> _DATASET RECORDS_:
____________

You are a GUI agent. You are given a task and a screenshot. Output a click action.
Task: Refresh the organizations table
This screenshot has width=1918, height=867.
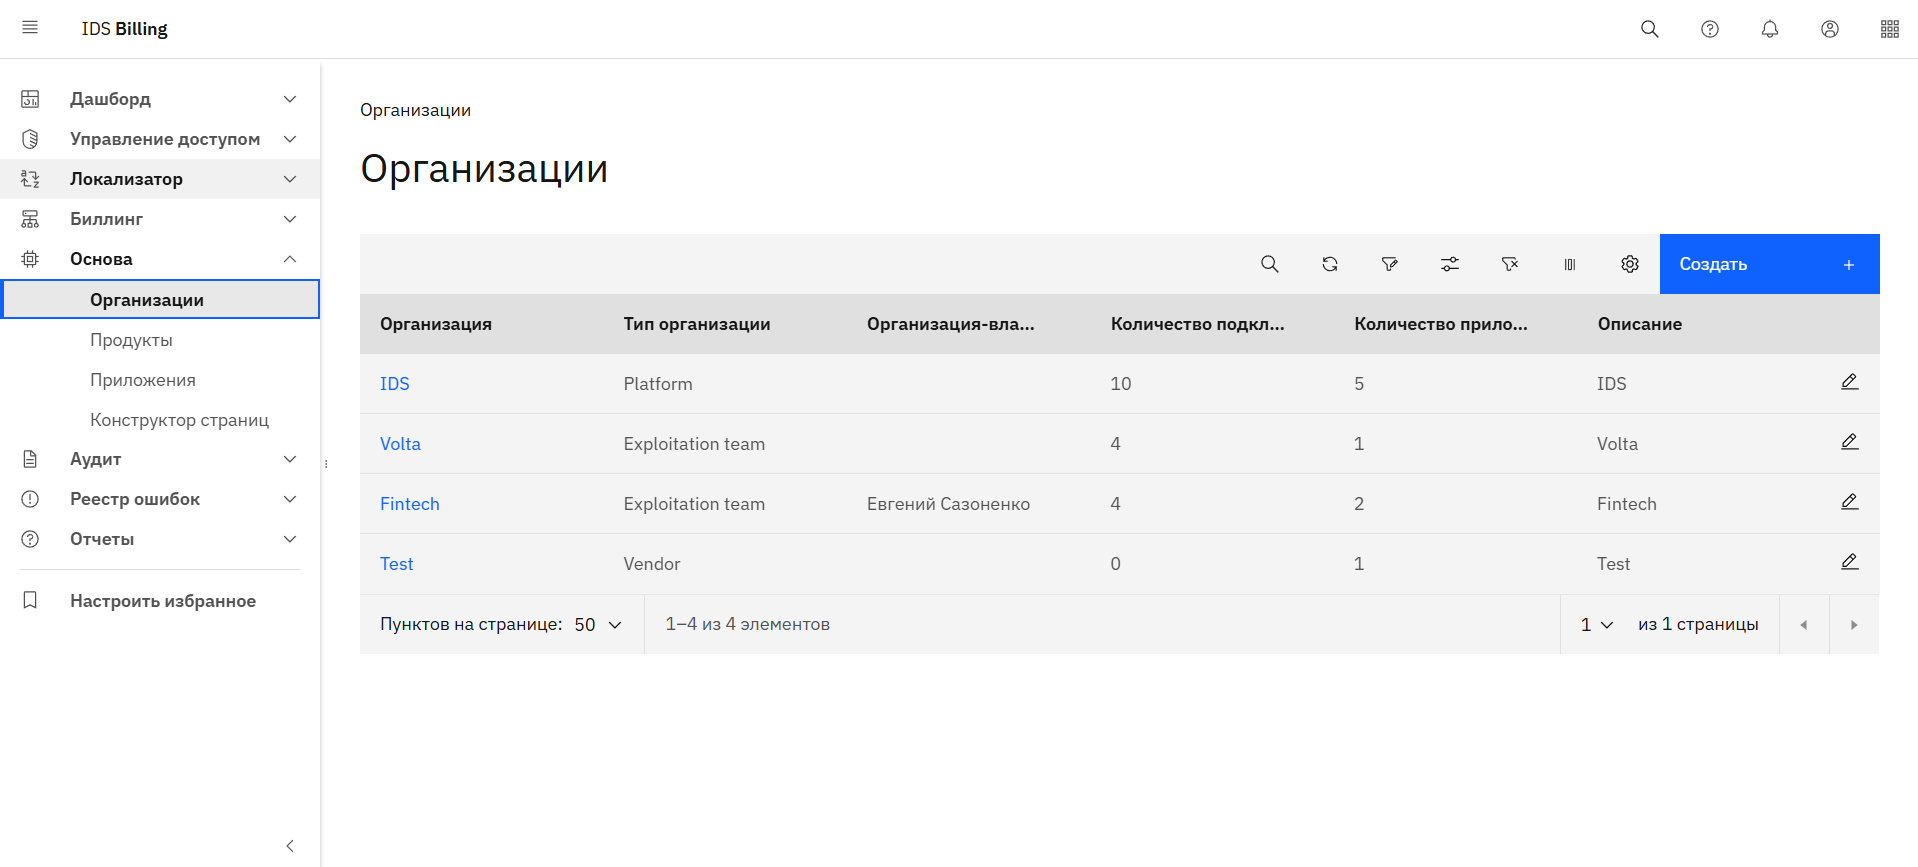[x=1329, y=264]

____________

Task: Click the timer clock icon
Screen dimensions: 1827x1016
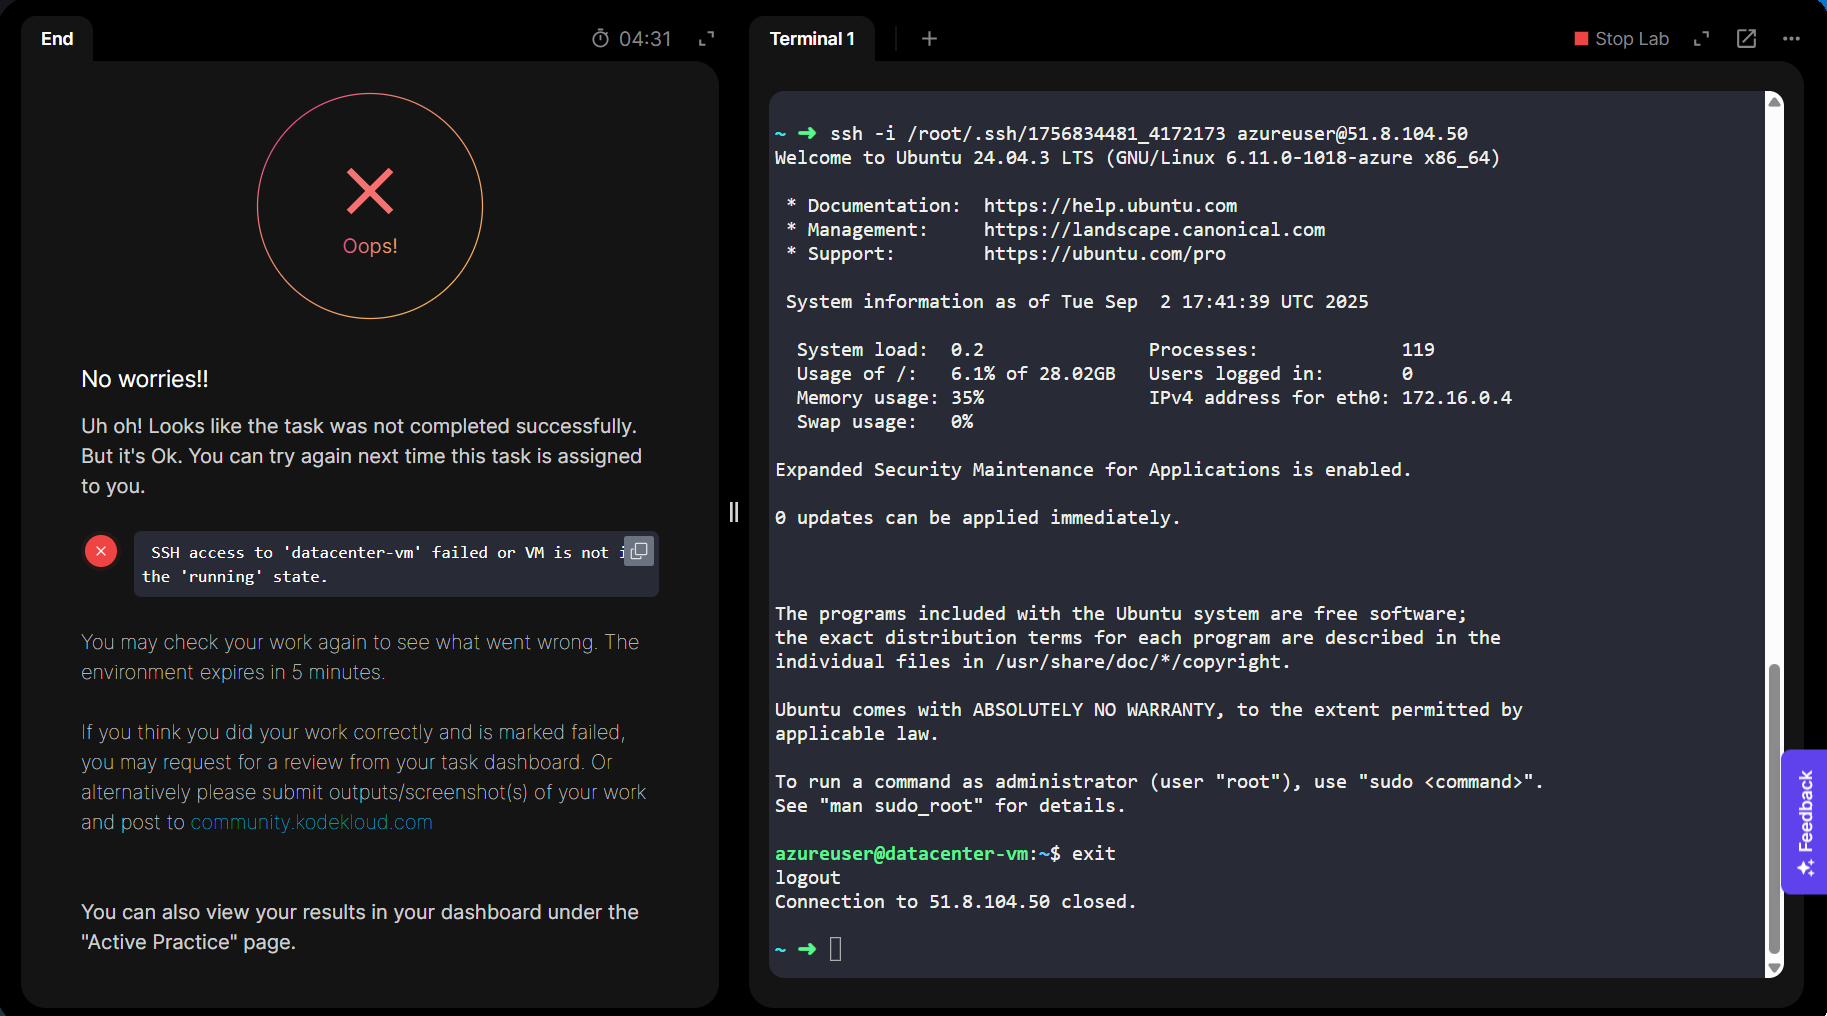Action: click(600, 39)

____________

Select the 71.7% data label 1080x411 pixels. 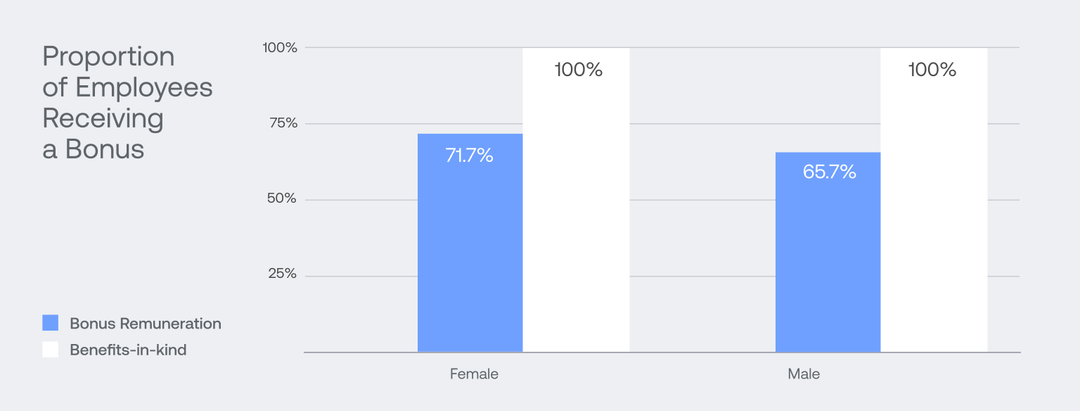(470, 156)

____________

> _PROBLEM DETAILS_: Turn the lines above, starting with the line with "You are a GUI" and going on through the line with "[x=1329, y=264]", into a Markdown table with the columns Number and Line, one line per row, with blank lines left out. Keep the pictures out of the table.

> _RESULT FOR THIS EXERCISE_:
| Number | Line |
|---|---|
| 1 | You are a GUI agent. You are given a task and a screenshot. Output a click action. |
| 2 | Task: Refresh the organizations table |
| 3 | This screenshot has width=1918, height=867. |
| 4 | [x=1329, y=264] |